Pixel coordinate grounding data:

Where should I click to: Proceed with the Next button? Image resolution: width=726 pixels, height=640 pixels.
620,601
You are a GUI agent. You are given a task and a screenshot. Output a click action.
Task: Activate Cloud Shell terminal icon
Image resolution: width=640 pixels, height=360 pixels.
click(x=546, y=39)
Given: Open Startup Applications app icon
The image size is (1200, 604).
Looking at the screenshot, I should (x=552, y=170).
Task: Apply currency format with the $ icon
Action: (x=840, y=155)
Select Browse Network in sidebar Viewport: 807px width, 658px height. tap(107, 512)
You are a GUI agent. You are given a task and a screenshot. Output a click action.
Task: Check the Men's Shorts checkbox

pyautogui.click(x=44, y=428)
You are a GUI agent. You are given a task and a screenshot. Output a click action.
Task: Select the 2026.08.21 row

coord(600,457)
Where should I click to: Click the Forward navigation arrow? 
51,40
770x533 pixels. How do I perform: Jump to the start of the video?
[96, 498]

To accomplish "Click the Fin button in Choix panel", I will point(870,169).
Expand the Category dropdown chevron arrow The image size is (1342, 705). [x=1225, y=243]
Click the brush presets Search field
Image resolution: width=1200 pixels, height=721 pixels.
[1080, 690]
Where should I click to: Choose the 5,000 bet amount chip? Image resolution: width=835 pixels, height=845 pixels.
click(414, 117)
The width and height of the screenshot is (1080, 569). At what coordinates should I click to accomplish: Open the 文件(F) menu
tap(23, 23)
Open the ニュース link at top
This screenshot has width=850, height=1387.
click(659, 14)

:: Action item ::
Copy each line exactly, beginning at the one with "Task: Activate Cloud Shell terminal icon" and stopping after the last line of the entries. Include nothing else.

:: Result below ::
Task: Activate Cloud Shell terminal icon
Image resolution: width=640 pixels, height=360 pixels.
click(x=546, y=39)
Given: Open Startup Applications app icon
The image size is (1200, 604).
Looking at the screenshot, I should (x=552, y=170).
Task: Apply currency format with the $ icon
Action: (x=840, y=155)
Select Browse Network in sidebar Viewport: 807px width, 658px height. tap(107, 512)
You are a GUI agent. You are given a task and a screenshot. Output a click action.
Task: Check the Men's Shorts checkbox

pyautogui.click(x=44, y=428)
You are a GUI agent. You are given a task and a screenshot. Output a click action.
Task: Select the 2026.08.21 row

coord(600,457)
Where should I click to: Click the Forward navigation arrow? 
51,40
770x533 pixels. How do I perform: Jump to the start of the video?
[96, 498]

To accomplish "Click the Fin button in Choix panel", I will point(870,169).
Expand the Category dropdown chevron arrow The image size is (1342, 705). [x=1225, y=243]
Click the brush presets Search field
Image resolution: width=1200 pixels, height=721 pixels.
[1080, 690]
Where should I click to: Choose the 5,000 bet amount chip? Image resolution: width=835 pixels, height=845 pixels.
click(414, 117)
The width and height of the screenshot is (1080, 569). At what coordinates should I click to accomplish: Open the 文件(F) menu
tap(23, 23)
Open the ニュース link at top
This screenshot has width=850, height=1387.
click(659, 14)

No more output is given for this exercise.